The cooling component is a spiral pipe 15, a first flow guide pipe 5 and a second flow guide pipe 7, one end of a backflow cylinder 17 is communicated with the first flow guide pipe 5, the other end of the backflow cylinder 17 is communicated with the second flow guide pipe 7, one end of the backflow cylinder 17 is fixedly provided with a water pump 16 through a bolt, a water inlet of the water pump 16 is communicated with the backflow cylinder 17, cooling liquid is filled in the backflow cylinder 17, a water outlet of the water pump 16 is communicated with the first flow guide pipe 5, a cavity is formed in the cooling sleeve 1, the spiral pipe 15 is arranged in the cavity, one end of the spiral pipe 15 is communicated with the first flow guide pipe 5, the other end of the spiral pipe is communicated with the second flow guide pipe 7, the water pump 16 is started, the cooling liquid in the backflow cylinder 17 flows into the spiral pipe 15 through the first flow guide pipe 5 under the action of the water pump 16, the cooling liquid in the spiral pipe 15 is distributed in the cooling sleeve 1, the cooling liquid is transferred to the surface of the hydraulic cylinder 11 at low temperature through the cooling sleeve 1, the cooling liquid flows back into the backflow cylinder 17 through the second flow guide pipe 7 again, and the cooling liquid circularly flows.

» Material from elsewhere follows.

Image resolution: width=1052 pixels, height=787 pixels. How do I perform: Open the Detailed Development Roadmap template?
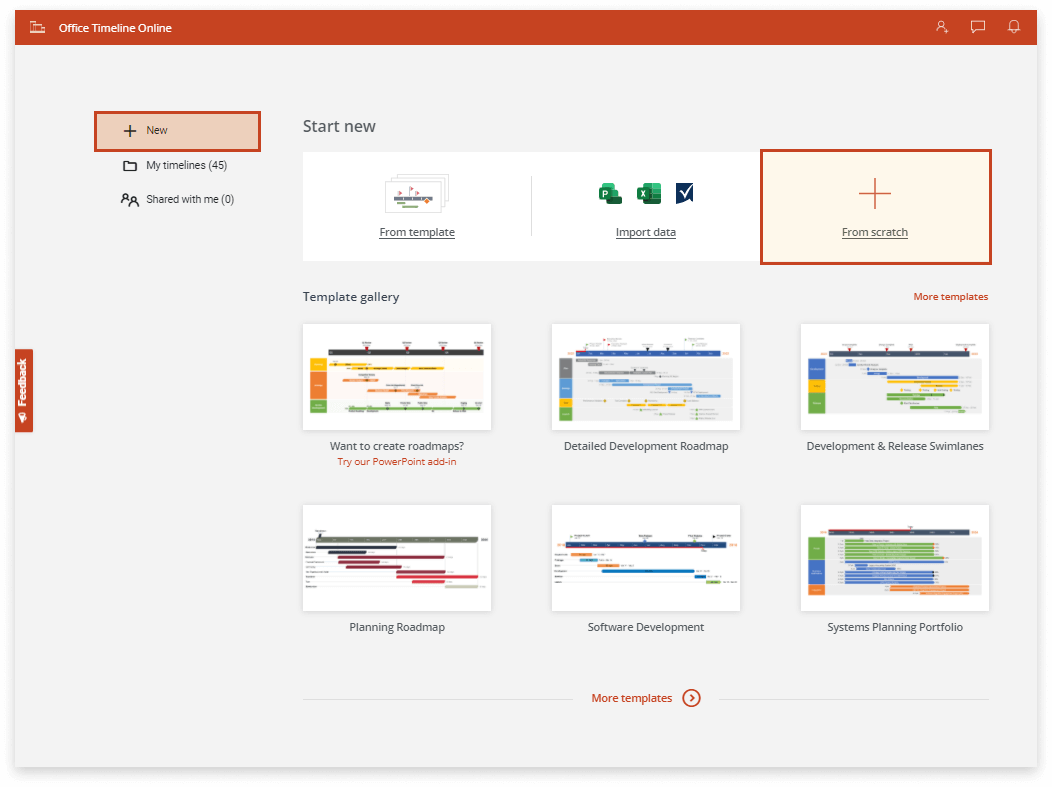(645, 377)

The heat dissipation assembly is fan blades 21, one side of a fixed block 18 is rotationally connected with a rotating shaft 19, one end of the rotating shaft 19 is fixedly provided with a plurality of fan blades 21 through bolts, the fan blades 21 are located on one side of a backflow cylinder 17, one side of a piston rod 10 is fixedly provided with a connecting head 9 through bolts, the top of the connecting head 9 is provided with a rack 4, the circumferential outer wall of the rotating shaft 19 is connected with a gear 20 through a key, the gear 20 is meshed with the rack 4, the rack 4 is driven to reciprocate through the connecting head 9 by continuous expansion and contraction of the piston rod 10, the gear 20 is driven to rotate by the movement of the rack 4, the rotating shaft 19 is driven to rotate through the rotation of the gear 20, air flow generated by the rotation of the fan blades 21 is blown to the surface of the backflow cylinder 17, the backflow cylinder 17 is cooled, one end of the rack 4 is inserted with an inserting rod 8, the inserting rod 8 is inserted with the connecting head 9, the rack 4 is fixedly connected with the connecting head 9 through the inserting rod 8, and when the cooling sleeve 1 needs to be taken down from a hydraulic cylinder 11, the inserting rod 8 is pulled out, and the rack 4 can be separated from the connecting head 9.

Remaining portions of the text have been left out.